Certo é que, para que adequemos os mecanismos de monitoramento tanto do que já é investido quanto do que será adicionado ao que se investe em educação,não há motivo para que não avancemos desde já. O artigo 5º da Lei 13.005/14 diz que “a execução do PNE e o cumprimento de suas metas serão objeto de monitoramento contínuo e de avaliações periódicas, realizados pelas seguintes instâncias: I – Ministério da Educação – MEC; II – Comissão de Educação da Câmara dos Deputados e Comissão de Educação, Cultura e Esporte do Senado Federal; III – Conselho Nacional de Educação – CNE; IV – Fórum Nacional de Educação.” , competindo, entre outras,  a essas instâncias ainda, conforme seu parágrafo 1º, inciso I,  “DIVULGAR OS RESULTADOS DO MONITORAMENTO E DAS AVALIAÇÕES NOS RESPECTIVOS SÍTIOS INSTITUCIONAIS DA INTERNET” , que grifo em razão de acreditar se derivar essa exigência de outra aprendizagem coletiva digna de destaque.

Para esses fins todos, no entanto, cabe a pergunta: os sítios institucionais dessas referidas instâncias já dão sinais de que entendem o espírito do PNE-2, articulador, para a realização do qual transparência total é vital?

Pois o sítio institucional da Câmara dos Deputados dá sinal disso. A quem queira saber, por exemplo, sobre o Seminário Nacional em Conjunto com a Frente Parlamentar em Defesa da Implementação do PNE, talvez já se encontre disponível o áudio do evento em sua íntegra, presteza essa de fundamental importância para que acompanhemos adequadamente as discussões de maneira minimamente qualificada.

Vem de Brasília-DF, portanto, bom exemplo.

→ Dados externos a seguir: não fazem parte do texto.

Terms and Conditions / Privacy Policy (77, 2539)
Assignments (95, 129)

Esperemos que os sítios institucionais do MEC, da Comissão de Educação do Senado, do CNE e do Fórum Nacional de Educação sigam o mesmo caminho. E por que não também os das instâncias estaduais e municipais? Por que não um efeito cascata por se tratar de efetivo interesse público?

Se é que já não vem se disseminando a boa prática. Razão de ser outro bom exemplo o que se pode observar através do sítio da internet da Comissão de Educação da Câmara de Vereadores da Cidade de Toledo-PR.  Ao cidadão de Toledo que tenha lido no sítio de sua Câmara de Vereadores a notícia de que haveria audiência para discutir o plano municipal de educação  

já se encontrava disponível dias depois a gravação do evento em sua íntegra

E mais. A quem pode interessar, por derradeiro exemplo, o que se passou na 3ª. Reunião Extraordinária da Comissão de Legislação e Redação,de cuja pauta fez parte o assunto PME, se deu a conhecer quase de imediato o áudio da reunião.

Tudo oportunizado de maneira fácil e descomplicada para que todos pudessem e possam acessar o que se produz (quando se produz) na cidade.

Parece-me, pois, que o desafio que se nos apresenta agora, aniversário do PNE em ano de ajuste fiscal,é que as boas práticas de transparência demonstradas pela Comissão de Educação da Câmara dos Deputados e pelas Comissões de Educação  e de Legislação e Redação da Câmara de Vereadores de Toledo inspirem outras instâncias a também ousarem, a também tornarem públicos seus trabalhos com a da divulgação dos áudios das reuniões e audiências públicas que porventura patrocinem.  Notadamente as Comissões de Educação das Assembleias Legislativas e das Câmaras de Vereadores, uma vez que ainda vivemos época, mesmo que ultrapassado o prazo estipulado no PNE-2,de discussão e votação de planos de educação em muitos estados e municípios.

O site da Câmara de Vereadores de sua cidade disponibiliza o áudio das reuniões e audiências públicas patrocinadas pela Comissão de Educação? Em caso negativo, que tal enviar um e-mail aos vereadores sugerindo que assim procedam? Aos deputados estaduais também?

Do contrário, convenhamos, como articularemos em breve os mais diversos planos sem a devida transparência?